---------- DOCUMENT
September 19, 2011; Source: Forbes (Associated Press) | StubHub didn’t have any extra tickets for us to attend, so we’re staying home and watching the three-day Clinton Global Initiative (CGI) Annual Meeting online this week. We do wonder which members of the nonprofit community will be in New York hobnobbing with America’s most beloved living ex-president-turned-philanthropist. Some highlights:

  • Former Obama Administration green-jobs “czar” Van Jones, dismissed for political reasons before he could even get to work, is emceeing one of four lunchtime plenaries, this one on green technology.
  • Michael Porter is moderating a “values-based leadership” luncheon. Porter is known to NPQ readers for his writings on philanthropy (especially his 1999 co-authored article “Philanthropy’s New Agenda”), as well as his founding or co-founding of the Initiative for a Competitive Inner City and the Center for Effective Philanthropy, More recently, he provided technical advice to deposed Libyan ruler Col. Moammar Qaddafi, which should help frame the “values-based leadership” issues nicely for the panel.
--------------------
---------- DATA PROVIDED
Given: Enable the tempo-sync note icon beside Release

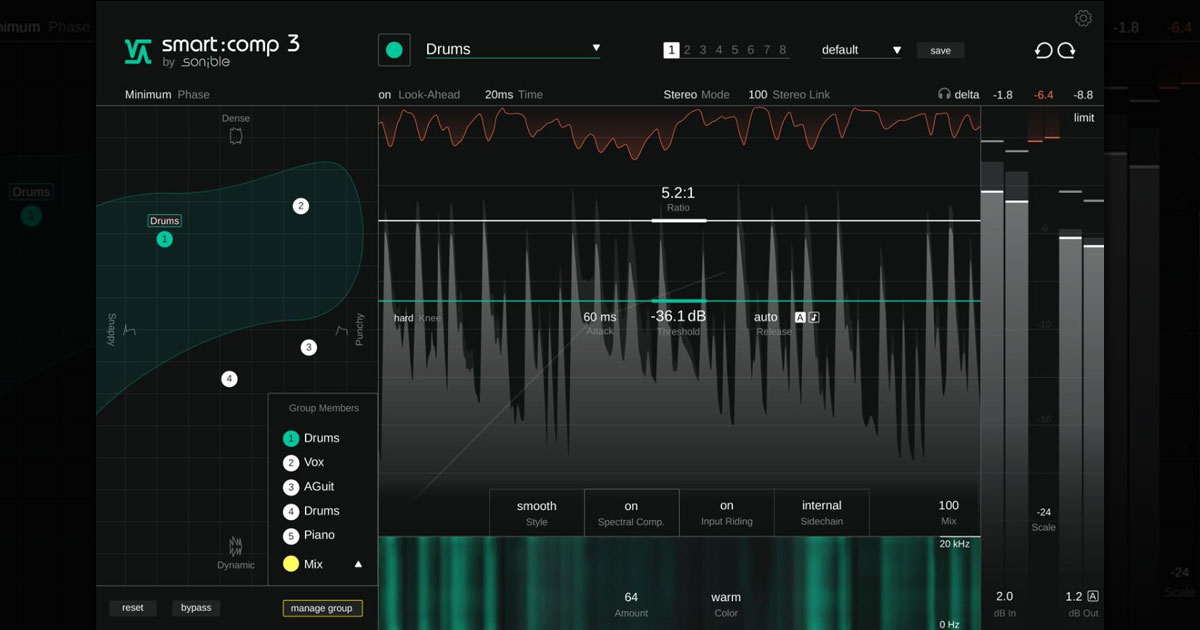Looking at the screenshot, I should coord(814,317).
--------------------
> TASK INSTRUCTIONS:
(a) In the piece on the Clinton Global Initiative Annual Meeting, rewrite the paragraph beginning "Michael Porter is moderating" as a short bulleted list that keeps its main facts.
(b) Translate this sentence from the piece on the Clinton Global Initiative Annual Meeting into French: "We do wonder which members of the nonprofit community will be in New York hobnobbing with America’s most beloved living ex-president-turned-philanthropist."
(c) Extend the piece on the Clinton Global Initiative Annual Meeting from its final sentence.

> ANSWERS TO THE TASKS:
(a)
- Michael Porter is moderating a "values-based leadership" luncheon.
- NPQ readers know him for his writings on philanthropy, especially the 1999 co-authored article "Philanthropy's New Agenda."
- He founded or co-founded the Initiative for a Competitive Inner City and the Center for Effective Philanthropy.
- More recently, he gave technical advice to deposed Libyan ruler Col. Moammar Qaddafi.

(b) Nous nous demandons bien quels membres du secteur associatif seront à New York pour frayer avec l'ancien président devenu philanthrope, le plus aimé des Américains parmi ceux encore en vie.

(c)
  • Cheryl Dorsey, president of Echoing Green, appears on a panel about impact investing, the latest hot topic in philanthropy.
  • Luis Ubinas of the Ford Foundation and Carlos Slim, one of the wealthiest people in the world and founder of Fundación Carlos Slim, will speak on the challenges of “mega-cities.”
  • Hilary Pennington of the Gates Foundation is leading a session on the value of college in today’s technology-driven economy.
  • Zeenat Rahman, director of USAID’s office of faith-based and community initiatives, is leading a multifaith dialogue.

The CGI Annual Meeting features enough variety so that almost anyone can find a topical foothold. For example, well-known amateur saxophonist Bill Clinton OK’d a session titled “From Conflict to Creativity: Reducing Violence through the Arts,” which perhaps will strengthen the role of the arts in CGI’s global anti-poverty agenda.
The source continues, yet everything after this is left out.